◆ **WHAT THE TASK ASKS**:
The number of lines holding "computer" is all you should give; count them in the records below.

=== DATA RECORDS ===

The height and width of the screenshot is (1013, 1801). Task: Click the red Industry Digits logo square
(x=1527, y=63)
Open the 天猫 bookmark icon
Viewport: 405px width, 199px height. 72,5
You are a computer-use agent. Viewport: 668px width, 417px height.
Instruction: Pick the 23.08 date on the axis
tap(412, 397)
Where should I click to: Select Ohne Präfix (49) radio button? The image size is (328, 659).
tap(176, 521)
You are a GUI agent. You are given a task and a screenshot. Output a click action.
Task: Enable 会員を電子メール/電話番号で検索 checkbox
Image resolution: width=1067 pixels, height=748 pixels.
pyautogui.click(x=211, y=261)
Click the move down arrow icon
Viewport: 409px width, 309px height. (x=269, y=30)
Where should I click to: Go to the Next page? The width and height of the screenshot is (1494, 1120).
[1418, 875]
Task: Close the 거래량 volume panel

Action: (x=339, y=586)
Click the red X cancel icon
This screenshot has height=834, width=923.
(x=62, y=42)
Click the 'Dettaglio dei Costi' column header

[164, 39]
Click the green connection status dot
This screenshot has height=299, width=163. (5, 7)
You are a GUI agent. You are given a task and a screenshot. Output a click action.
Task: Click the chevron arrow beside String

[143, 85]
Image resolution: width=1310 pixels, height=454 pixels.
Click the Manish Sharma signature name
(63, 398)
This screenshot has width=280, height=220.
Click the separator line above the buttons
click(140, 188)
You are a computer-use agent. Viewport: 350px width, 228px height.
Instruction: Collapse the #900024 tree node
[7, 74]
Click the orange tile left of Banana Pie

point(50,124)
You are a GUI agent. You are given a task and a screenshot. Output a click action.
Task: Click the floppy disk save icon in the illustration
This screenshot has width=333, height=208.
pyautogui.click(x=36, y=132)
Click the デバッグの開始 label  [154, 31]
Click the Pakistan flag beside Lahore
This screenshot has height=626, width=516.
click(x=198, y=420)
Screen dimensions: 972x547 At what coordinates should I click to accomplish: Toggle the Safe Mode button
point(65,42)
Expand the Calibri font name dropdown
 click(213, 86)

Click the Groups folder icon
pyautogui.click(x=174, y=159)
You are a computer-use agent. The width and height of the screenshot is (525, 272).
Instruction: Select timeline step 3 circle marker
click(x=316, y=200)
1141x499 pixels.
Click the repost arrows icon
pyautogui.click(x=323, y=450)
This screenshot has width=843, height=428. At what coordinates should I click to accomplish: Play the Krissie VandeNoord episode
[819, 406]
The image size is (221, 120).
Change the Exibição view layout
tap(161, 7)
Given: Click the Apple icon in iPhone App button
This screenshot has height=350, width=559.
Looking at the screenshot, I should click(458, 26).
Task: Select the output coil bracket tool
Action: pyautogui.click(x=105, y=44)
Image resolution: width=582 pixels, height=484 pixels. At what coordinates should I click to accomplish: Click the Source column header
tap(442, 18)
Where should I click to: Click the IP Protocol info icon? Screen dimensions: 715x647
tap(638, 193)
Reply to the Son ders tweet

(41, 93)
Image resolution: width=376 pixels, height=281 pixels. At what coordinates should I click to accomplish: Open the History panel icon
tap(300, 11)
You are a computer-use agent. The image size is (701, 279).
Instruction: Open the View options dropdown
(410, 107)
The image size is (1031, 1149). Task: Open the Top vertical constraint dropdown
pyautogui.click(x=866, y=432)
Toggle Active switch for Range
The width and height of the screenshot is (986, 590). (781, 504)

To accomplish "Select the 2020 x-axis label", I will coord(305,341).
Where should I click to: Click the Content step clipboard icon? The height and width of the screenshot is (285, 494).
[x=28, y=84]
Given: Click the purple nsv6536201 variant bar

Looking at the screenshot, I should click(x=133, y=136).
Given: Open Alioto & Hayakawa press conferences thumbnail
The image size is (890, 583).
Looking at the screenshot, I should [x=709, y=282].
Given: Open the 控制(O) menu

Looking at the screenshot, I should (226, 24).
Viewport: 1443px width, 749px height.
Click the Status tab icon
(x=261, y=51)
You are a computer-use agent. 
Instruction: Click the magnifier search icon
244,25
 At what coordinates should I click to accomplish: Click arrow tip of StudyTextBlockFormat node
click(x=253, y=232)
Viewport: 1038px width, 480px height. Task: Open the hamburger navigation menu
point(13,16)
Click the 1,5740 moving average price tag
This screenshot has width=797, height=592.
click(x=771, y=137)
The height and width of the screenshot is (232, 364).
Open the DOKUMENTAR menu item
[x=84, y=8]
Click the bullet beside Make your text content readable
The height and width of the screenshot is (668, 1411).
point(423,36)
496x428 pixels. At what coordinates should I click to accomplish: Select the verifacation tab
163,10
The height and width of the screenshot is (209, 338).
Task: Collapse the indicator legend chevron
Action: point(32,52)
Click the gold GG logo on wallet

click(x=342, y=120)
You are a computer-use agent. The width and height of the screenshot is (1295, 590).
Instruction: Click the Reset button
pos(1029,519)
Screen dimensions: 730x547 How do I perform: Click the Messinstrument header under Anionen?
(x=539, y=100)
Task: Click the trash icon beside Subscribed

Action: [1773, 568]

===

◆ **EXERCISE RESULT**:
6